My question is not rhetorical. Norway will decide next year whether or not to spend a big chunk of its oil revenue endowment on a nationwide extension of its high-speed train (HST) network. In the U.S., too, HST promoters argue that the country has fallen behind even underdeveloped countries in terms of infrastructure and that building HSTs creates jobs and increases productivity.
At the Oslo Architecture Triennale last month, we discussed whether architects could influence this major infrastructure decision — or must they wait passively until there are stations and bridges to design?
My take is that “high speed railways, yes or no?” is a second order question. First order questions concern the kind of society Norway (or California) aspires to become in the decades ahead.
In the case of HSTs, three first order questions stand out in particular: Do the true system-wide costs of an HST network justify the investment? Is it sustainable to spend energy on the compression of space and time? And is it really just empty space out there?

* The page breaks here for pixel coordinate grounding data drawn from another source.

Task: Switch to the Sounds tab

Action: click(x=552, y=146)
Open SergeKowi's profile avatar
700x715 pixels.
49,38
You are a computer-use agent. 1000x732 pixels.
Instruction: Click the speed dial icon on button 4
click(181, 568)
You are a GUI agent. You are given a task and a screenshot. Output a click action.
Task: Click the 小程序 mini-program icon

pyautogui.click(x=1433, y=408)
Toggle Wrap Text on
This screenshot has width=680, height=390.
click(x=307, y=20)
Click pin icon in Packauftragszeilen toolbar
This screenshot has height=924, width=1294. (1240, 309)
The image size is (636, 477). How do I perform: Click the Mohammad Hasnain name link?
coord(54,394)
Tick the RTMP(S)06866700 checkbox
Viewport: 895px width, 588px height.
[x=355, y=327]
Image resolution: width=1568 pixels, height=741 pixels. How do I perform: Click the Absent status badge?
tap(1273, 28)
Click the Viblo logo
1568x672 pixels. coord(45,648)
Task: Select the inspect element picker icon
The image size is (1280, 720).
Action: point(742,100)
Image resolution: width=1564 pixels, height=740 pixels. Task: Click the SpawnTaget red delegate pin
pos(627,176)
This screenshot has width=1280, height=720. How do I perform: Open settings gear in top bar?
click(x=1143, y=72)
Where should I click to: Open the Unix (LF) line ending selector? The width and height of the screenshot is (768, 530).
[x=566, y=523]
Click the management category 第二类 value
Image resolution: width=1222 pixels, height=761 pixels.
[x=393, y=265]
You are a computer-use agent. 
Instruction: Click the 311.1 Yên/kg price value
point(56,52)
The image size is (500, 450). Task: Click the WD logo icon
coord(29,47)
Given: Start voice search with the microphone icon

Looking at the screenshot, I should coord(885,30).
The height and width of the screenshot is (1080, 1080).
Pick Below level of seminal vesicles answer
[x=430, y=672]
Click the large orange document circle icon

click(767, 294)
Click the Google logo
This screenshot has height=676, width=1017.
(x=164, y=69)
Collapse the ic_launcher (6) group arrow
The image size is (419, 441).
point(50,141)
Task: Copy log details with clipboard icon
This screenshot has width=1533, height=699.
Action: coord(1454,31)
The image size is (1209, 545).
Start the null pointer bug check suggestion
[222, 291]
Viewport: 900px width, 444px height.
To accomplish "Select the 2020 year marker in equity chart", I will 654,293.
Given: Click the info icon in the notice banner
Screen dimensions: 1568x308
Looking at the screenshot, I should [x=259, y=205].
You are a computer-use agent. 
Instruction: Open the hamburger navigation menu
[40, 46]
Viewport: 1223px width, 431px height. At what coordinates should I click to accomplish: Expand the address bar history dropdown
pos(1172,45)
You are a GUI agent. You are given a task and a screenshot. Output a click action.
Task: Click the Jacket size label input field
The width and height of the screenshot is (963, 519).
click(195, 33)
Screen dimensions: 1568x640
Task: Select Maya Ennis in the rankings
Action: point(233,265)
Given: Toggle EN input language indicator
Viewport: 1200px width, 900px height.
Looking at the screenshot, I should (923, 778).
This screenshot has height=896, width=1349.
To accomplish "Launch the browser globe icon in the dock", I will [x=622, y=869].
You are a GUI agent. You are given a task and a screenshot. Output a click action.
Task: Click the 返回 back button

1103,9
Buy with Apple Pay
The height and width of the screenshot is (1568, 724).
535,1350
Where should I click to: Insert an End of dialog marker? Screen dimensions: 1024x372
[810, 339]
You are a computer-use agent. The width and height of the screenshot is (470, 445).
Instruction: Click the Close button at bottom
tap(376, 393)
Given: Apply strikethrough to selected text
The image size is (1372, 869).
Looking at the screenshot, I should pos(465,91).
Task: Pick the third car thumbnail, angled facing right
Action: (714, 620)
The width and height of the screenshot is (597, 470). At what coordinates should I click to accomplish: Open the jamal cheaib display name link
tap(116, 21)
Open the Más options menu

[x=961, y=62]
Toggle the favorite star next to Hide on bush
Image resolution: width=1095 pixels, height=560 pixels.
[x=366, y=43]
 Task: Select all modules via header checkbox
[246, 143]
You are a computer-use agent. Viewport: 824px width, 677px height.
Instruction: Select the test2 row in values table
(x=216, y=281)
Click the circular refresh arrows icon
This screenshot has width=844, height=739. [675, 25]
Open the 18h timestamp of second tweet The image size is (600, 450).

1. TRUE COST INFRASTRUCTURE
As I’ve written elsewhere, modern mobility comes with a price — but the price tag is not visible and we travelers don’t pay it. It is the biosphere that pays — in the form of impact and emissions that it absorbs from mobility, but which are not measured and are not charged to travelers.
We know this to be true because it’s happened before. The development of the U.S. Interstate Highway System is a case in point. Its growth changed fundamental relationships between time, cost and space. These, in turn, enabled forms of economic development that have proved devastating to the biosphere and to society.
It is probably true that HST would facilitate another wave of productivity-driven economic growth — but if that pattern of growth is ecocidal, is it the right path to follow?
At face value, the argument for a Norwegian HST network is strong. The short route between Bergen in western Norway and Oslo, for example, is one of the most trafficked in Europe. It takes two flights an hour in each direction to carry over 5 million passengers a year — and the country’s population is just 4.7 million.
The existing Oslo–Bergen train takes 6.5 hours, whereas an HST service would link the two cities in 2.5 hours. But when so-called true cost economics are applied to HST, the proposition that high-speed trains are environmentally far more friendly than cars and aircraft loses credibility.
When researchers at Martin Luther University studied the construction, use and disposal of Germany’s high-speed rail infrastructure, they found that 48 kilograms (about a hundred pounds) of solid primary resources is needed for one passenger to travel 100 kilometers by Germany’s high-speed train.
A December 2009 Swiss study of the carbon footprint of high-speed railway infrastructure concluded that one passenger kilometer on Europe’s high speed rail network is linked with 6.3g CO2 from the traffic infrastructure alone.
Another research group, this one at UC Berkeley, has measured the vast amounts of environmentally intensive materials that are needed to build an HST infrastructure. The Berkeley team analyzed hundreds of life-cycle processes — from construction equipment (for example, emissions from bulldozers, dump trucks, excavators and frontloaders) to the supply-chain effects of producing the concrete and steel needed to construct hundreds of miles of track and stations.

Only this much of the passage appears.